**Directions**
Exact repetition of every entry is required.
(Beginning of Supplied records)
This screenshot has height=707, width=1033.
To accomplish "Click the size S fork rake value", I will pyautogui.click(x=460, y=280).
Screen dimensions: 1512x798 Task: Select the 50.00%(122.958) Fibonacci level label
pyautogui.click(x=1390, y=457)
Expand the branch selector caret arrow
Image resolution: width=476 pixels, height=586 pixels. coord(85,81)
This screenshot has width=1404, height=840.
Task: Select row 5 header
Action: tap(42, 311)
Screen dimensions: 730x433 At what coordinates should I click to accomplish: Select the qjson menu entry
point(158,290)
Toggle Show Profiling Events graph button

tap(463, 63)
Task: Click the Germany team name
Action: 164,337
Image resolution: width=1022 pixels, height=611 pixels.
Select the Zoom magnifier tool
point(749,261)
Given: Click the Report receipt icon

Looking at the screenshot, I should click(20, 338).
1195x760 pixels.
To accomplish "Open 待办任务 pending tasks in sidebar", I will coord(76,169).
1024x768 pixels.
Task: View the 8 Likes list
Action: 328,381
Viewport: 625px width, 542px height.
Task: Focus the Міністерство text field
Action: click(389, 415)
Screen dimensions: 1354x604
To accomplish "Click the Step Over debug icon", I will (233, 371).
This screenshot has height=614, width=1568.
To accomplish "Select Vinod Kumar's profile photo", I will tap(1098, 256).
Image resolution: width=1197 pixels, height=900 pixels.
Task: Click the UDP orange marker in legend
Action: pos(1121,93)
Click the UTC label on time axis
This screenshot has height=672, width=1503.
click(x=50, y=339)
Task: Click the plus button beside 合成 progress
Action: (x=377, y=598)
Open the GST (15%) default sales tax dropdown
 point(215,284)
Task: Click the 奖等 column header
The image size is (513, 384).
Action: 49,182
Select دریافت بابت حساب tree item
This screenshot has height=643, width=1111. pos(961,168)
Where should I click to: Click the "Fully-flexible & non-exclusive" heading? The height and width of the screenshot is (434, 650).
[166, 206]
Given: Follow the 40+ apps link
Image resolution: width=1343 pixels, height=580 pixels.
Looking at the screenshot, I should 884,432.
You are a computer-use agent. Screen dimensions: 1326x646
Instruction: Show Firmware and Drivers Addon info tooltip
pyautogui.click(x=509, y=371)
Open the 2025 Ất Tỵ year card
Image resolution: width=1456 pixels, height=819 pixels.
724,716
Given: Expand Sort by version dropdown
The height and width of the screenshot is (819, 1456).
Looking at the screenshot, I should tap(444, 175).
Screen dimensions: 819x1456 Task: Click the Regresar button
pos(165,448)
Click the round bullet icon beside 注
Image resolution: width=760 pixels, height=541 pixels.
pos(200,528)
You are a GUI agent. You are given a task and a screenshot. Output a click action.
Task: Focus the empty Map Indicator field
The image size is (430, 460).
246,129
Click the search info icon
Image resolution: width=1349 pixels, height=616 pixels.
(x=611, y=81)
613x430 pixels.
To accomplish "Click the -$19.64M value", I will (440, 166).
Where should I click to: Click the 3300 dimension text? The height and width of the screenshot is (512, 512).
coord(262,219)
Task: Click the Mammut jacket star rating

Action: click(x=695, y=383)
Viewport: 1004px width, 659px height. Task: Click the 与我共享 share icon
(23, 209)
(End of Supplied records)
**Answer**
This screenshot has height=707, width=1033.
To accomplish "Click the size S fork rake value", I will pyautogui.click(x=460, y=280).
Screen dimensions: 1512x798 Task: Select the 50.00%(122.958) Fibonacci level label
pyautogui.click(x=1390, y=457)
Expand the branch selector caret arrow
Image resolution: width=476 pixels, height=586 pixels. coord(85,81)
This screenshot has width=1404, height=840.
Task: Select row 5 header
Action: tap(42, 311)
Screen dimensions: 730x433 At what coordinates should I click to accomplish: Select the qjson menu entry
point(158,290)
Toggle Show Profiling Events graph button

tap(463, 63)
Task: Click the Germany team name
Action: 164,337
Image resolution: width=1022 pixels, height=611 pixels.
Select the Zoom magnifier tool
point(749,261)
Given: Click the Report receipt icon

Looking at the screenshot, I should click(20, 338).
1195x760 pixels.
To accomplish "Open 待办任务 pending tasks in sidebar", I will coord(76,169).
1024x768 pixels.
Task: View the 8 Likes list
Action: 328,381
Viewport: 625px width, 542px height.
Task: Focus the Міністерство text field
Action: click(389, 415)
Screen dimensions: 1354x604
To accomplish "Click the Step Over debug icon", I will (233, 371).
This screenshot has height=614, width=1568.
To accomplish "Select Vinod Kumar's profile photo", I will tap(1098, 256).
Image resolution: width=1197 pixels, height=900 pixels.
Task: Click the UDP orange marker in legend
Action: pos(1121,93)
Click the UTC label on time axis
This screenshot has height=672, width=1503.
click(x=50, y=339)
Task: Click the plus button beside 合成 progress
Action: (x=377, y=598)
Open the GST (15%) default sales tax dropdown
 point(215,284)
Task: Click the 奖等 column header
The image size is (513, 384).
Action: 49,182
Select دریافت بابت حساب tree item
This screenshot has height=643, width=1111. pos(961,168)
Where should I click to: Click the "Fully-flexible & non-exclusive" heading? The height and width of the screenshot is (434, 650).
[166, 206]
Given: Follow the 40+ apps link
Image resolution: width=1343 pixels, height=580 pixels.
Looking at the screenshot, I should 884,432.
You are a computer-use agent. Screen dimensions: 1326x646
Instruction: Show Firmware and Drivers Addon info tooltip
pyautogui.click(x=509, y=371)
Open the 2025 Ất Tỵ year card
Image resolution: width=1456 pixels, height=819 pixels.
724,716
Given: Expand Sort by version dropdown
The height and width of the screenshot is (819, 1456).
Looking at the screenshot, I should tap(444, 175).
Screen dimensions: 819x1456 Task: Click the Regresar button
pos(165,448)
Click the round bullet icon beside 注
Image resolution: width=760 pixels, height=541 pixels.
pos(200,528)
You are a GUI agent. You are given a task and a screenshot. Output a click action.
Task: Focus the empty Map Indicator field
The image size is (430, 460).
246,129
Click the search info icon
Image resolution: width=1349 pixels, height=616 pixels.
(x=611, y=81)
613x430 pixels.
To accomplish "Click the -$19.64M value", I will (440, 166).
Where should I click to: Click the 3300 dimension text? The height and width of the screenshot is (512, 512).
coord(262,219)
Task: Click the Mammut jacket star rating

Action: click(x=695, y=383)
Viewport: 1004px width, 659px height. Task: Click the 与我共享 share icon
(23, 209)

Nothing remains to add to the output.